[Problem to solve]
Leaving out the images, reproduce every line of the data that follows exactly.

[Records for this exercise]
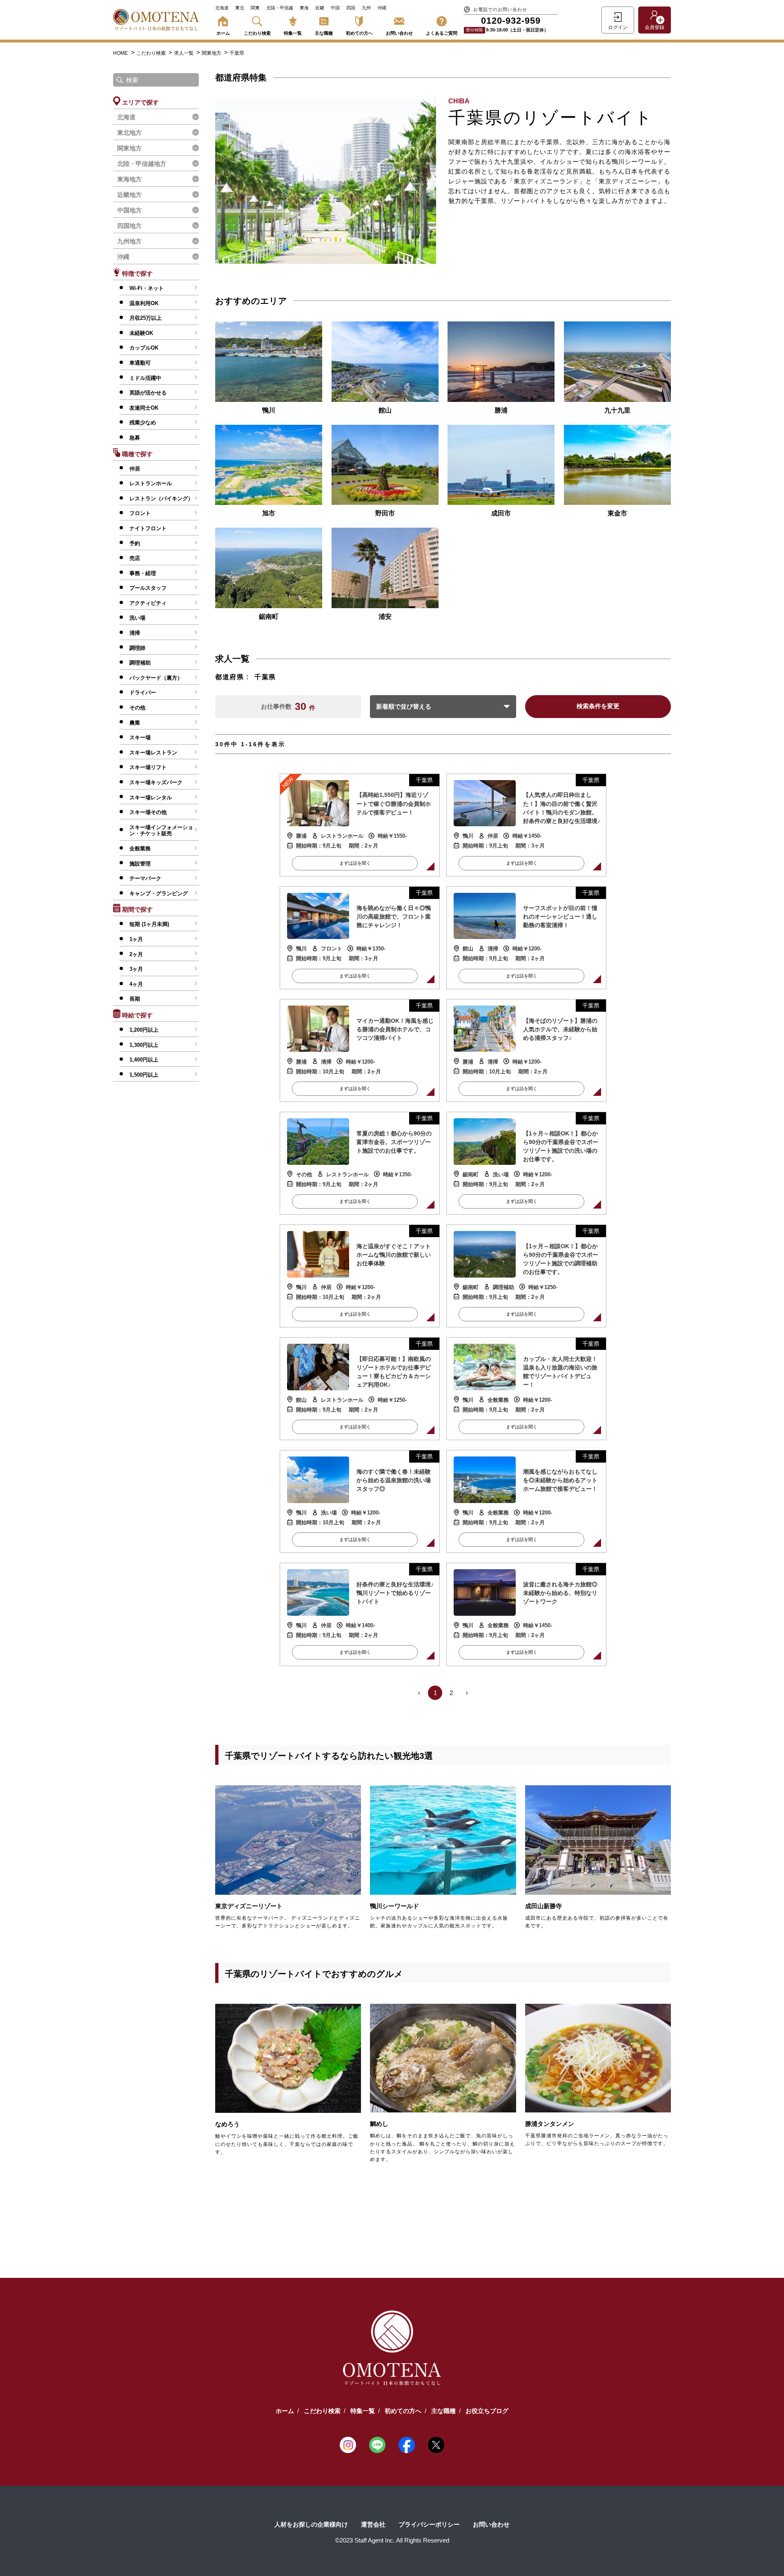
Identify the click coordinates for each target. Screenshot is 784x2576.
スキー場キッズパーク (156, 782)
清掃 (134, 633)
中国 (335, 7)
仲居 (134, 469)
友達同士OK (143, 408)
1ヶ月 (136, 939)
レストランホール (150, 483)
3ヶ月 (136, 969)
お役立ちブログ (487, 2410)
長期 (134, 999)
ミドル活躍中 (145, 378)
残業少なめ (142, 422)
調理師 (137, 648)
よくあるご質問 (441, 33)
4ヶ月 (136, 984)
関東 (255, 7)
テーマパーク (145, 878)
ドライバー (142, 692)
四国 (350, 7)
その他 (137, 708)
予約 (134, 543)
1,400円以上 (143, 1060)
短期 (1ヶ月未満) (149, 924)
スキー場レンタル (150, 797)
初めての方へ (359, 33)
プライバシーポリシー (429, 2524)
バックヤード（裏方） (156, 678)
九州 (366, 7)
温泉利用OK (143, 303)
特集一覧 (293, 33)
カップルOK (143, 348)
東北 (239, 7)
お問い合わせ (399, 33)
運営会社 (373, 2524)
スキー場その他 (148, 812)
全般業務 (140, 848)
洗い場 (137, 618)
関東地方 (212, 53)
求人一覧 (184, 53)
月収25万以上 (145, 318)
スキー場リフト (148, 767)
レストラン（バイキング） (161, 498)
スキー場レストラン (153, 752)
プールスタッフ (148, 588)
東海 (304, 7)
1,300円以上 (143, 1045)
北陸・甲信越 (279, 7)
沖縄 (381, 7)
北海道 (222, 7)
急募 (134, 438)
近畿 (319, 7)
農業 (134, 723)
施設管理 (140, 864)
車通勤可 (140, 363)
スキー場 (140, 737)
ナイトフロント (148, 528)
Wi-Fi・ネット (146, 288)
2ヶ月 (136, 954)
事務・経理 (142, 573)
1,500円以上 (143, 1075)
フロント (140, 513)
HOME (120, 53)
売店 (134, 558)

[Your solution]
Identify the click coordinates for each target. Screenshot is 784x2576.
スキー場キッズパーク (156, 782)
清掃 (134, 633)
中国 (335, 7)
仲居 (134, 469)
友達同士OK (143, 408)
1ヶ月 (136, 939)
レストランホール (150, 483)
3ヶ月 (136, 969)
お役立ちブログ (487, 2410)
長期 (134, 999)
ミドル活躍中 (145, 378)
残業少なめ (142, 422)
調理師 (137, 648)
よくあるご質問 (441, 33)
4ヶ月 (136, 984)
関東 (255, 7)
テーマパーク (145, 878)
ドライバー (142, 692)
四国 (350, 7)
その他 (137, 708)
予約 (134, 543)
1,400円以上 (143, 1060)
短期 (1ヶ月未満) (149, 924)
スキー場レンタル (150, 797)
初めての方へ (359, 33)
プライバシーポリシー (429, 2524)
バックヤード（裏方） (156, 678)
九州 (366, 7)
温泉利用OK (143, 303)
特集一覧 (293, 33)
カップルOK (143, 348)
東北 (239, 7)
お問い合わせ (399, 33)
運営会社 (373, 2524)
スキー場その他 (148, 812)
全般業務 (140, 848)
洗い場 (137, 618)
関東地方 (212, 53)
求人一覧 (184, 53)
月収25万以上 (145, 318)
スキー場リフト (148, 767)
レストラン（バイキング） (161, 498)
スキー場レストラン (153, 752)
プールスタッフ (148, 588)
東海 (304, 7)
1,300円以上 (143, 1045)
北陸・甲信越 (279, 7)
沖縄 (381, 7)
北海道 (222, 7)
急募 (134, 438)
近畿 (319, 7)
農業 (134, 723)
施設管理 (140, 864)
車通勤可 (140, 363)
スキー場 (140, 737)
ナイトフロント (148, 528)
Wi-Fi・ネット (146, 288)
2ヶ月 (136, 954)
事務・経理 (142, 573)
1,500円以上 (143, 1075)
フロント (140, 513)
HOME (120, 53)
売店 (134, 558)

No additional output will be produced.